竹内銃一郎のキノG語録

思わぬ危機・恐怖に直面! 気をつけなされ。2018.08.09

この一ヶ月余の間に、地震、豪雨・洪水、暴風、猛暑と来て、次は落雷攻めでも? と思いきや …。

数日前から一時のことを思えばずいぶん涼しくなり、これなら散歩もOKだなと一昨日、久しぶりに御所まで歩く。夕方、心地よい風が汗をかいた首筋を撫で、結構なことこの上なし。夜も25度を超えていわゆる熱帯夜ではあったが、まあ、冷房はいいでしょと、つけないで寝たら驚くべきことが! 深夜、あまりの痒さに目が覚める。痒いの痒くないの、70年生きてきて記憶にないその過剰な痒さ。いったいどうなってんだと電気を点けると、ナ、ナント、臍から下、股座から太腿からふくらはぎから、面積にしてそれらの半分くらいが真っ赤に腫れあがっている、まるで火玉でも食らったかのように。まるで悪夢。我が身にいったいなにが起こったのか?! ダニ軍団にでも襲われたのかと思い、PCを開いてダニにやられた画像など見てみると、似てはいるが、わたしのように広大な赤身(?)にはなっていない。他に思いが及ばず、とりあえずはダニにやられたことにして、シャワーを浴びて赤身を冷やし、床についてはみたものの、不安で不安でとても寝られたものじゃない。
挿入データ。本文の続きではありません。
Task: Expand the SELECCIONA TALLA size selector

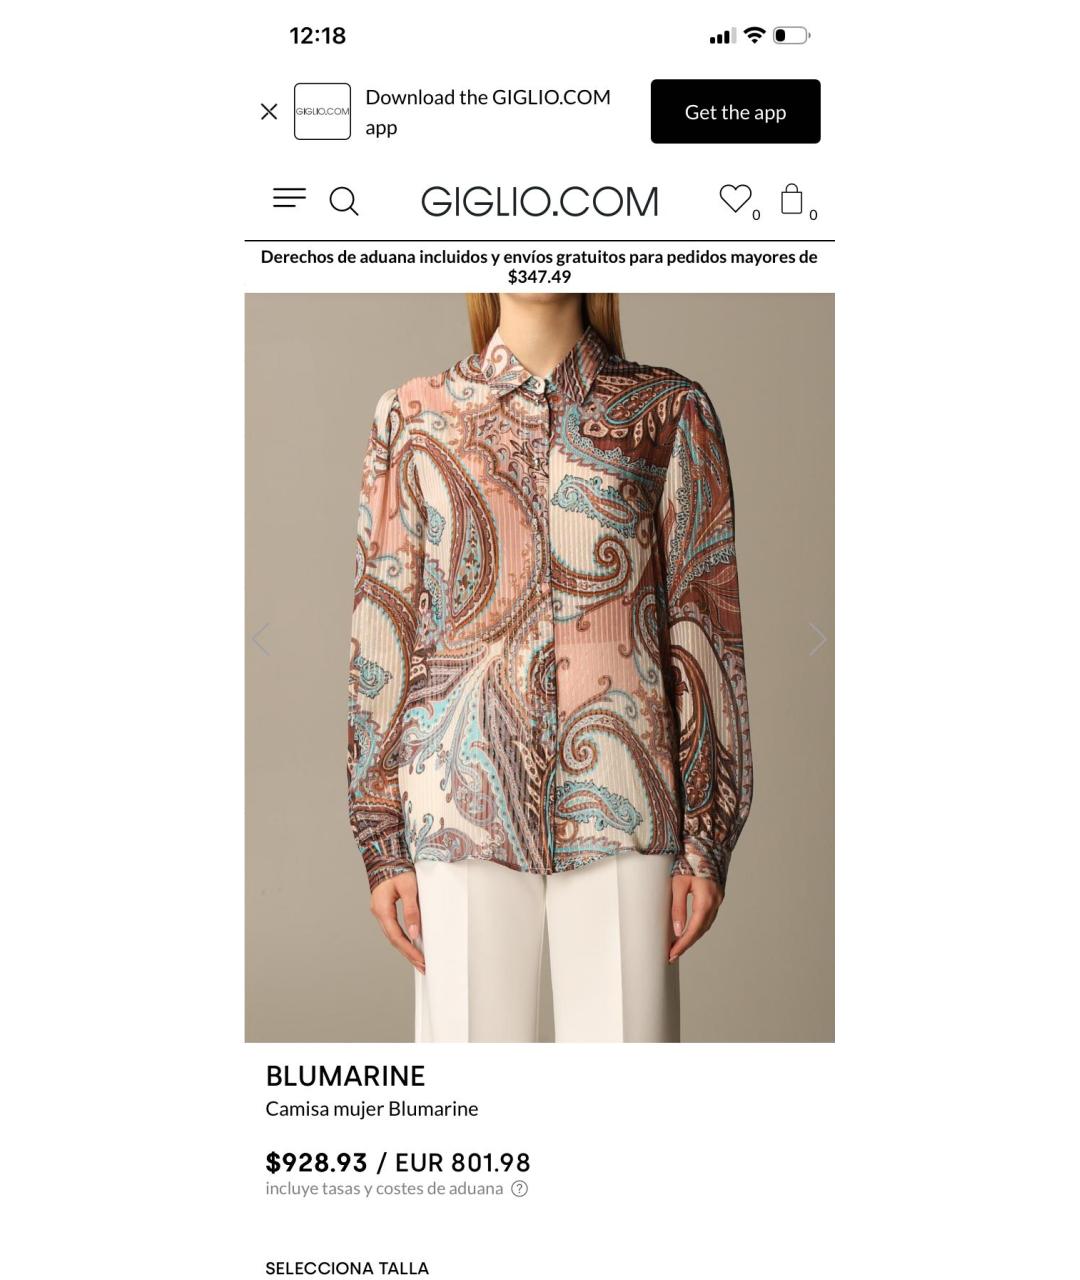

そうこうするうちに奥さんが起きてきて、我が赤身を見せると、これは毒蛾にやられたに違いないと断言。風呂に入れと命令するので、さっき下半身はシャワーで流したと答えると、きっと御所の木の葉にいた毒蛾にやられたのだ、毒を木の上から撒いたのだから頭も洗えと、うるさいのなんの。これが朝の4時ごろ。ひとりで吠えてろとわたしは再度PCを開いて近所に皮膚科医院はないかと調べる。むろん眠れず。9時過ぎ、ネットで調べた病院に出かける。

徒歩15分。涼やかな風が吹いているのにわたしの心身は重くそして暗い。堀川通脇の、びっくりするほど質素な医院のドアを開け、少し待つ。ふと自分の腕に目をやると、数時間前には赤く腫れていた左肘あたり、赤い点々が三つばかりあるだけであとは正常に戻っている。「竹内さん、どうぞ」と、推定年齢62歳の女医さんに呼ばれて診察室へ。ああだこうだと事情を伝えると、「蕁麻疹ですね」と一言。体のあちこち、恥ずかしい部分も隈なく調べられると思ってパンツもはき替えて来たのだが、着ていたシャツさえ脱ぐまでもなく。どうして分かるのですかと聞くと、ダニ、毒蛾等にやられたものなら数時間で腫れはひかないとのこと。なるほどネ。蕁麻疹で間違いないはずだが、もしも24時間経っても腫れがひかないようならまた来てくださいと、かゆみ止め、腫れ止めの薬を貰って帰る。所要時間わずか5分。数時間前の近年感じたことのないアノ不安・恐怖はいったいなんだったのか。トホホとヤレヤレがない交ぜになった心持ち。ついでだから、久しぶりに東寺に行ってみようと10分ほど歩くと、腕の関節、足のふくらはぎに赤い腫れが甦っている。お!! いやこれは、とわたしは気づく。医師も言っていた。風呂に入ったり運動したりすると血行がよくなって、また腫れを引き起こすかもしれないので、しばらく控えて下さいと。つまり、室外温度が上がった中で10分歩いたら、血行がよくなって汗もかき、それが再度の腫れを招いたのだ、と。

唯今15時55分。あの恐怖から36時間が過ぎた。今朝起きた時には左足の膝上に、ポツポツと赤い点が二つ残っていたが、いまはそれも消失し。皆様、くれぐれもおやすみになる時にはご注意を。しかし。なにはともあれ、めでたしめでたし。